Polymorphic SSRs were detected using the software lobSTR version 3.0.3 (Gymrek et al., 2012) according to the best practice. The SSR motifs were defined based on the result of TRF (Benson, 1999; Willems et al., 2014). The lobSTR genotyped SSRs with the following options: min-het-freq = 0.2, min-border = 5, min-bp-before-indel = 7, maximal-end-match = 15, min-read-end-match = 10, and max-matedist = 1000.

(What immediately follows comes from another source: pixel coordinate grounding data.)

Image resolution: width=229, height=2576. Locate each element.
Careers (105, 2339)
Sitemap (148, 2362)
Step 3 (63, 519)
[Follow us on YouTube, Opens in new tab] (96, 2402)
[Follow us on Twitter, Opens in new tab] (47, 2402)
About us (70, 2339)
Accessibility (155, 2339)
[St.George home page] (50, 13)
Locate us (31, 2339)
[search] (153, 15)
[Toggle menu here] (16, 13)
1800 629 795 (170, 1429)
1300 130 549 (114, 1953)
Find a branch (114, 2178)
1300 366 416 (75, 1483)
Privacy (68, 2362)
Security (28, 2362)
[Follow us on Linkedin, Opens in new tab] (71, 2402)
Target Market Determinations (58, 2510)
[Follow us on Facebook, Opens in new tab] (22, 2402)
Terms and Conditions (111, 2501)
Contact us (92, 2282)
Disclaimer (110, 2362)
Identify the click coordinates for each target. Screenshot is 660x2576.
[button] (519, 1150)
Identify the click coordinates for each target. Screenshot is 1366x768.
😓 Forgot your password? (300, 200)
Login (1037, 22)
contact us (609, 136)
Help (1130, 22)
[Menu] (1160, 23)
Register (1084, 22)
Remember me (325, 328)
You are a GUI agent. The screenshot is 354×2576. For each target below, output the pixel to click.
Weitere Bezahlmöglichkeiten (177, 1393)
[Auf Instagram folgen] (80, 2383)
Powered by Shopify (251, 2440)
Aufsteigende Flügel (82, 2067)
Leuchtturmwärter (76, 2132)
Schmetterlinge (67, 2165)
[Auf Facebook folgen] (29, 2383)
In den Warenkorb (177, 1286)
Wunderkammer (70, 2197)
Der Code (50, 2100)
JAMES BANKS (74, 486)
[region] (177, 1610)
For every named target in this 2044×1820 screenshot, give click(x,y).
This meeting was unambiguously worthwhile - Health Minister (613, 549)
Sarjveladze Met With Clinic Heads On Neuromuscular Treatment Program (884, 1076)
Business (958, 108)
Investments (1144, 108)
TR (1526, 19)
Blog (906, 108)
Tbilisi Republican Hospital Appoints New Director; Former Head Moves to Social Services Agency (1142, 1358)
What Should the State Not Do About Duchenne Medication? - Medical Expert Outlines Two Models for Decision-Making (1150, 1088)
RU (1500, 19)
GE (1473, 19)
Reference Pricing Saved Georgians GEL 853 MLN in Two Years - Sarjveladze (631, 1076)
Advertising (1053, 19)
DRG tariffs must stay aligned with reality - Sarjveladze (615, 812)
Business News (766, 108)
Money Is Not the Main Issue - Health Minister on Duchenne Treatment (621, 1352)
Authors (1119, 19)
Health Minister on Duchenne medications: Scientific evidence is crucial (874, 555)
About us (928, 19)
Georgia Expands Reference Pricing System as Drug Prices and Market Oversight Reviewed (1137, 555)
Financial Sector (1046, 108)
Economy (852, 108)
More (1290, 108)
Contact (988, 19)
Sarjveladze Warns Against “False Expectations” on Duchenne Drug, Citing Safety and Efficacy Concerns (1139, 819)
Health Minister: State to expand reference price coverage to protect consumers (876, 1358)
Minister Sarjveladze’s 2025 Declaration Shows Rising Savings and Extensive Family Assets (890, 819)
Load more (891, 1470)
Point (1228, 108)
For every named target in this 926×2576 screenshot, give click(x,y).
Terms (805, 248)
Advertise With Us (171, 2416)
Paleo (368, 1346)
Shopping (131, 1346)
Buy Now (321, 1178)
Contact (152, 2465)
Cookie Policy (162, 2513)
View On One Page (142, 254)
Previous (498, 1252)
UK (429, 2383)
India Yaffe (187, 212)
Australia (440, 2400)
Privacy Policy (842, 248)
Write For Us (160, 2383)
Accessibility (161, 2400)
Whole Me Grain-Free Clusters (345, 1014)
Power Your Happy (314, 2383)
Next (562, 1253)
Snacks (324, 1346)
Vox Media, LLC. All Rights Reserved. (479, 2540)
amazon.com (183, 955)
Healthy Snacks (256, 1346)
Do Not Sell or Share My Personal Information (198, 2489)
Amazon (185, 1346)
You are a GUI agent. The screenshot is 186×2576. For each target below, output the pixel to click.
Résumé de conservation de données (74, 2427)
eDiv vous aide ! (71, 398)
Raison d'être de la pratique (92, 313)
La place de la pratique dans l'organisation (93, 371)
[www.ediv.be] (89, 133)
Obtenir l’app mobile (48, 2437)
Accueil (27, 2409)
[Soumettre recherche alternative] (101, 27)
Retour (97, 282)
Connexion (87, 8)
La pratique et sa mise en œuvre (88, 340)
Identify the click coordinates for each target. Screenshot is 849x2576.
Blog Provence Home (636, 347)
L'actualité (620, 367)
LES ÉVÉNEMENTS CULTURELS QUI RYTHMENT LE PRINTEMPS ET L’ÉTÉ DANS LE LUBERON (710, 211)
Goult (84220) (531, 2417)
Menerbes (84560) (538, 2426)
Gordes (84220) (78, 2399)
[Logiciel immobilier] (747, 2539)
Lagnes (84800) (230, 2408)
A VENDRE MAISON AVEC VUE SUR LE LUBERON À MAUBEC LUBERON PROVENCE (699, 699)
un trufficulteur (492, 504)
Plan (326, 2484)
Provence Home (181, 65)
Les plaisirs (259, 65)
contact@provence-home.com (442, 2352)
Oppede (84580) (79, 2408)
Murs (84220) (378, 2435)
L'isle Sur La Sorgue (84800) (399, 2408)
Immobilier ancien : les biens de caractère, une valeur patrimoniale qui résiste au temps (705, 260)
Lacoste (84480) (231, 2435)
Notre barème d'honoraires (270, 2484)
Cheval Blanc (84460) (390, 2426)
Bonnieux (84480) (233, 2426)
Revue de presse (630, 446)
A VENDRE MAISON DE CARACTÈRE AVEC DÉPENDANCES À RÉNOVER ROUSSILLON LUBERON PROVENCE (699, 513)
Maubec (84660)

The raw genotyped SSRs with quality of at least 300, at least three alleles, and at least 200bp flanking sequence in each side were selected as high-quality SSRs. Primers were designed using Primer 3 (Andreas et al., 2012) in batch with SNPs and Indels being masked (the first dataset). The parameters were set as follows: (1) primer length ranging from 18 to 24 bases with optimal sizes of 21 nt; (2) PCR product size ranging from 125 to 250 bp; (3) melting temperature between 55°C and 65°C, with 60°C as the optimum annealing temperature; (4) a GC content of 40% to 60%, with an optimum of 50%. The premier pairs were in silico validated using re-PCR (Schuler, 1998) with parameters of two mismatches and two gaps, and those with only one production that existed were treated as high-quality primers. Forty pairs of primers were selected at random and then synthesized in Integrated DNA Technologies (Coralville, IA). The PCR reaction was conducted using Platinum™ SuperFi™ Green PCR Master Mix (Invitrogen, Carlsbad, CA) and performed in a thermal cycler (Bio-Rad, Hercules, CA) under the following conditions: 30 s at 98°C; 35 cycles of 10 s at 98°C, 30 s at 55°C, 45 s at 72°C; and 5 min at 72°C. PCR products were visualized in a 2% agarose gel.

Ethics Statement

All the methods and experimental protocols of this study were performed in accordance with guidelines and regulations approved by the animal ethics committee of The Ohio State University (USA) and the University of Wisconsin–Milwaukee (USA) Institutional Animal Care and Use Committee.

Author Contributions

H-PW and BS conceived and designed the experiments. HY and OS-V performed the experiment. LG and D-CZ analyzed the data and prepared a draft of the manuscript. H-PW and BS revised and finalized the manuscript. All authors read and approved the manuscript.

Funding

This work was financially supported by United States Department of Agriculture (No. 2010-38879-20946) and USDA-ARS CRIS project (5090-31320-003-00D). Salaries were provided by state and federal funds appropriated to The Ohio State University, Ohio Agricultural Research and Development Center.

Conflict of Interest

The authors declare that the research was conducted in the absence of any commercial or financial relationships that could be construed as a potential conflict of interest.